Qwen3-8B at Q4_K_M leaves the 3090 with three concrete things you can't do on a 12 GB card:

  1. Colocate a second model. Load a Whisper-large (~3 GB), a 7B embedding model, or a Stable Diffusion XL pipeline (~7 GB) alongside Qwen3-8B for full ASR → reason → speak or RAG → reason → image pipelines on one card. With Ollama, OLLAMA_NUM_PARALLEL=2 OLLAMA_MAX_LOADED_MODELS=2 keeps both warm in VRAM.
  2. Run the 14B sibling instead — or both. Qwen3-14B at Q4_K_M is ~9 GB; you can keep the 8B loaded for fast turns and the 14B loaded for hard ones, swap by request. The combined footprint is ~17 GB, still inside the envelope.
  3. Push context to the full 131K window. The Qwen3-8B model card lists a native context of 32,768 tokens with explicit YaRN scaling to 131,072 tokens — Hardware Corner's table above measures 28.1 tok/s at 128K, which is usable for long-document Q&A. Enable in llama.cpp with --rope-scaling yarn --rope-scale 4 --yarn-orig-ctx 32768. A 12 GB card can't fit the 128K KV cache; the 3090 can.

Troubleshooting

Generation feels slow under load or at long context

Confirm Flash Attention is enabled in your runtime:

  • Ollama: enabled by default on Ampere; check nvidia-smi shows the GPU pinned during inference.
  • llama.cpp: pass -fa or -fa 1 on the command line.
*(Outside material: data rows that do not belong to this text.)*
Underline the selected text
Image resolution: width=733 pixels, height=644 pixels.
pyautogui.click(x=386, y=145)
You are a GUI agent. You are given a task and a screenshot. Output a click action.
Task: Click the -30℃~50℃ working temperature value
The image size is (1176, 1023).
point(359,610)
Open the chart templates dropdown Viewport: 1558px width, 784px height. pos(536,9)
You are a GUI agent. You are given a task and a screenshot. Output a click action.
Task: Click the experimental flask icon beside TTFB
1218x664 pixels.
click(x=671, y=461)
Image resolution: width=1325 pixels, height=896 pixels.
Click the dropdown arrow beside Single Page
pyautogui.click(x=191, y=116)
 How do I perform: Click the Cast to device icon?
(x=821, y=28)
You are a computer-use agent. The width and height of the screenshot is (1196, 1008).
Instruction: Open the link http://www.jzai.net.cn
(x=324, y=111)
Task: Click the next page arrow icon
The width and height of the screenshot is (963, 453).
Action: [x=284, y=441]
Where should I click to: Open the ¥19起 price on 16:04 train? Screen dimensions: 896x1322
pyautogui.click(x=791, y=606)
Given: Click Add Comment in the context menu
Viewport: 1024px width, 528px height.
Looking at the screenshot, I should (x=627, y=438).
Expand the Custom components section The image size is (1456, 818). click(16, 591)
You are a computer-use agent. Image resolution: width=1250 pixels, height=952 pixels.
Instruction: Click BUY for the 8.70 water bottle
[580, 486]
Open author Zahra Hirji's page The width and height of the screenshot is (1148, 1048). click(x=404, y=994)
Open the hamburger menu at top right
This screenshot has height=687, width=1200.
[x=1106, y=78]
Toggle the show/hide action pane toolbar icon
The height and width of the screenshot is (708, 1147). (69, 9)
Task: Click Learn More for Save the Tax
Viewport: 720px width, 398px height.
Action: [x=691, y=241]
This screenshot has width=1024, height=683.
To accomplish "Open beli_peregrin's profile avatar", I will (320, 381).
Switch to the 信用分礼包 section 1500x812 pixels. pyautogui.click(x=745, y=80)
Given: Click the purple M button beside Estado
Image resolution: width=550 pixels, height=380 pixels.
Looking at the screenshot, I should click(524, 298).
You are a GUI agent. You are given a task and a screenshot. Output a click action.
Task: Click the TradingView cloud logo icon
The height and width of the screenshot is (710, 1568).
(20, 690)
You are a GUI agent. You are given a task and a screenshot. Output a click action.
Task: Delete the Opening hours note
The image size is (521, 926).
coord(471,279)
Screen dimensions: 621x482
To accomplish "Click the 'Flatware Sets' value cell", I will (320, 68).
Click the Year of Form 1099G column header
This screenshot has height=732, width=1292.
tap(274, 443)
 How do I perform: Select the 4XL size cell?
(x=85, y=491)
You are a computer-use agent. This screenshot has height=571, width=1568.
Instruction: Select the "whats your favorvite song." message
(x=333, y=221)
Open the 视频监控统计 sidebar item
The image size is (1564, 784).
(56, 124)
The 3090's Ampere sm_86 has full FA2 support; this is not a Lesson-J Blackwell-style wheel-availability issue. If you're under-utilising the GPU, the bottleneck is almost always CPU-side tokenisation or a missing -ngl offload flag.

Bloated reasoning traces eat your context budget

Qwen3's thinking mode emits a <think>...</think> block before the answer. For chat that doesn't need reasoning, suppress it with /no_think per turn (or set enable_thinking=False in the chat template). The Qwen team's model card documents both the hard switch (enable_thinking flag) and the soft per-turn switch (/think, /no_think tags).

Pushing past the 32K native context

Native context is 32,768 tokens. For anything longer, enable YaRN explicitly — llama.cpp:

llama-server -hf unsloth/Qwen3-8B-GGUF:UD-Q4_K_XL \
  --rope-scaling yarn --rope-scale 4 --yarn-orig-ctx 32768 -fa

Expect ~28 tok/s at the full 128K extent per Hardware Corner's table.

Driver / CUDA errors on load

Update to a recent NVIDIA driver with CUDA 12.x. The 3090 is Ampere sm_86 and has been mainline-supported by every recent driver branch; if you hit CUDA out of memory on a 6 GB-class model, the most common cause is another process holding VRAM — nvidia-smi lists culprits.

Running larger Qwen3 siblings

ollama run qwen3:14b (~9 GB Q4_K_M) and ollama run qwen3:32b (~19 GB Q4_K_M) both fit the 3090. The 32B is tight — leave headroom for KV cache by reducing context or pulling a smaller quant.